SIGNALS FOR L CHAIN REARRANGEMENT BY A CHIMERIC H CHAIN

嵌合 H 链重排 L 链的信号

• 批准号: 2806558
• 负责人: ROBERTA R POLLOCK
• 金额: $ 9.14万
• 依托单位: OCCIDENTAL COLLEGE
• 依托单位国家: 美国
• 财政年份: 1999
• 资助国家: 美国
• 起止时间: 1999-05-01 至 2003-04-30
• 项目状态: 已结题
• 来源: https://reporter.nih.gov/project-details/2806558
• 关键词: B lymphocyte; biological signal transduction; cell differentiation; chimeric proteins; flow cytometry; gene rearrangement; genetically modified animals; immunoglobulin genes; immunoglobulins; laboratory mouse

DESCRIPTION (Adapted from the Investigator's Abstract): The immunoglobulin heavy chain loci initiates gene rearrangements at the late pro-B cell stage of development. The first rearrangement involves the selection of a D and J segment for recombination. This is followed by the selection of a V segment. If these recombinations are successful the developing B cell synthesizes the heavy chain which is expressed on the membrane in association with the surrogate light chain (the pre-B cell receptor). It is currently thought that signaling through the pre-B cell receptor stops any further rearrangement of the other heavy chain allele and initiates light chain rearrangement. This competitive renewal will continue to study the molecular mechanisms responsible for allelic exclusion and initiation of light chain rearrangements using a transgenic mouse line developed during the previous funding period. The transgenic line expresses a murine VDJ expressed with a human gamma 1 constant region. The interesting feature of this line is that B-2 cells from young mice display allelic exclusion without initiating light chain rearrangements. This suggests that these two processes might be independently regulated. The present application will use this transgenic line in experiments designed to uncover the way that the pre-B cell receptor regulates light chain rearrangements.

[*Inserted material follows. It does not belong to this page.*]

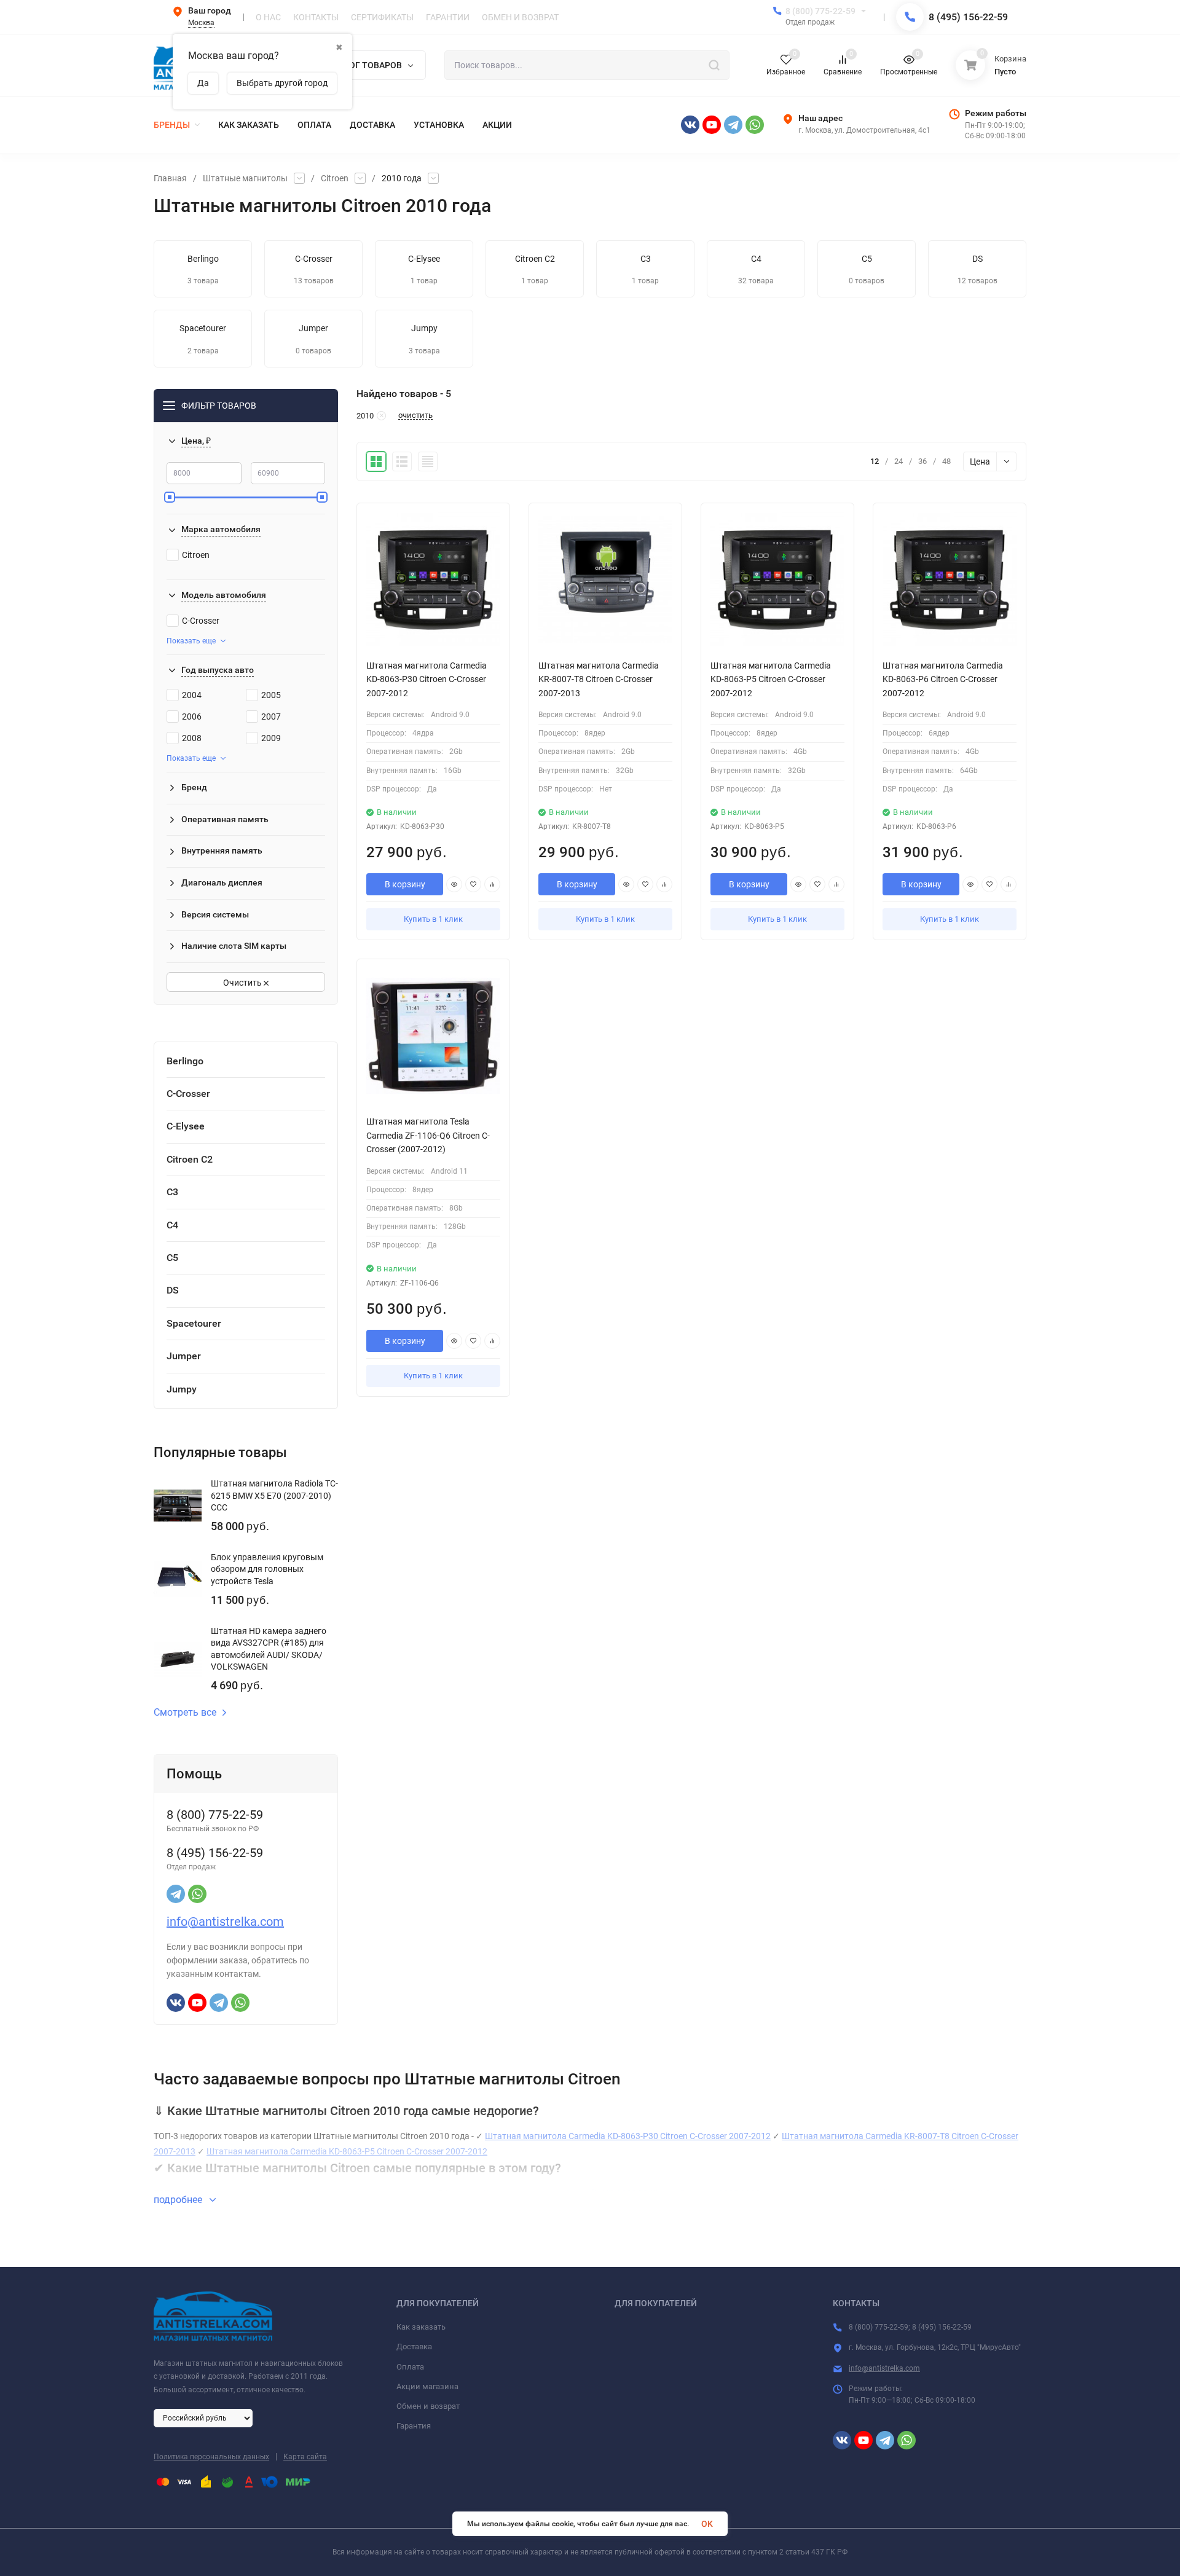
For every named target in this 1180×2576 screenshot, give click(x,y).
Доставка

描述（根据研究者的摘要改编）：免疫球蛋白重链基因座在发育的晚期细胞阶段启动基因重排。第一个重排涉及选择D和J段进行重组。接下来是选择V段。如果这些重组成功，则发育中的B细胞合成了与替代轻链（PER-B细胞受体）相关的膜上表达的重链。目前，人们认为，通过前B细胞受体的信号传导会停止其他重型链等位基因的任何进一步重排，并启动轻链重排。这种有竞争力的更新将继续研究负责在上一个融资期间开发的转基因小鼠线来使等位基因排除和启动轻链重排的分子机制。转基因线表示用人伽玛1常数区域表达的鼠VDJ。该线路的有趣特征是，来自年轻小鼠的B-2细胞在不引发轻链重排的情况下显示等位基因排除。这表明这两个过程可能会受到独立的监管。本应用将在实验中使用此转基因线，以揭示前B细胞受体调节轻链重排的方式。